A reputable management consulting firm focusing on business process improvement is in the obvious position to look inward and using their own medicine, analyze their own industry. In a previous blog entry, Nina Segura came up with a list of “6 Common Deadly Wastes in Every Business.” As I look at the consulting industry, specifically process improvement related, I propose a list of six reasons why some consultants garner a rather poor reputation and offer commentary alluding to how Metaspire rises above the fray:

  1. Repackaging What the Client Already Knows: When a client hires a consultant, the expectation of the client is that the consultant will add value and offer real solutions. Carefully crafted presentations of proposals or activities will be meaningless to the client if they end up being simply a repackaging of preexisting processes. This is all too often witnessed in the implementation of technical solutions. Without analyzing and improving the process before applying the technology, you can increase and amplify any defects that existed in the process prior to automation. In other words: Garbage in – Garbage out… Only this time the garbage is produced at a much faster rate.
  2. Boilerplate Approach: While having intimate knowledge of and the ability to implement best practices are critical to the success of any BPM consulting company, a consultant should never utilize a boilerplate – or a one size fits all approach. As I will touch upon in the next sub-topic, industry best practice solutions must be tailored to the needs and goals of the business. It is one thing to possess the greatest and latest set of tools, but quite another when it comes to the expertise of knowing how to use them.
  3. Lack of Understanding of the Client’s Business: An all too familiar mistake that some consultants make is that they approach a project lacking a clear understanding their client’s business. It’s not enough to know about the business or industry, or to offer up boilerplate solutions. It’s imperative to do your homework and come to know the history, mission, goals, competitors and stakeholders related to the organization you helping to succeed.
  4. Not Listening: Consultants may be better known as good presenters and talkers, but the more skillful consultants are also good listeners. A consultant cannot come to a client with an “I know everything necessary” attitude and ignore what the client is saying. It is important that the consultant take the time to listen to the client in order to gain a clear understanding of their pain points or “pebble in their shoe.” In not carefully listening, the consultant can miss key elements therefore impeding the ability to make the best and most profitable recommendations.
  5. Poor Communication: In conjunction with not listening, a consultant can be unsuccessful by lacking clarity and relevance. In addition to being a good listener, the consultant must be apt at having open and useful dialogue. A good consultant must be prompt with responses, reports and feedback at all levels of the organization. Poor communication can be interpreted by the client as at best lack of ability or at worst as lack of caring.
  6. Myopic vision: There are times when some consultants get stuck in a “can’t see the forest for the trees” trap. As suggested to earlier under the Boilerplate Approach, it is critical for the consultant to see and understand the “whole picture” before taking on any form of analysis, let alone solutions. Once the consultant has identified all pertinent components and underlying forces, they will only then have enough information to start outlining how processes connect – or disconnect – and begin working towards devising effective solutions.
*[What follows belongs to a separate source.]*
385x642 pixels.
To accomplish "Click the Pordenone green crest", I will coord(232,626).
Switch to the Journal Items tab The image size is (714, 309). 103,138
Metaspire has dedicated itself to learning from and improving upon the aforementioned deficiencies of some consulting companies. As our mission statement purports, “Our mission is to create the approach and designs necessary to sustain people, process, and tool changes.” While our talent is uniquely diverse in their skill sets,

Metaspire works in a homogeneous manner and treats each client’s business as if they were our own company. In partnering with Metaspire, you can rest assure you will not be taking a “leap in the dark” and that our success will only be gauged by that of your company’s.

Oh… and you will have your watch returned to you; working more precisely and with improved internal movements.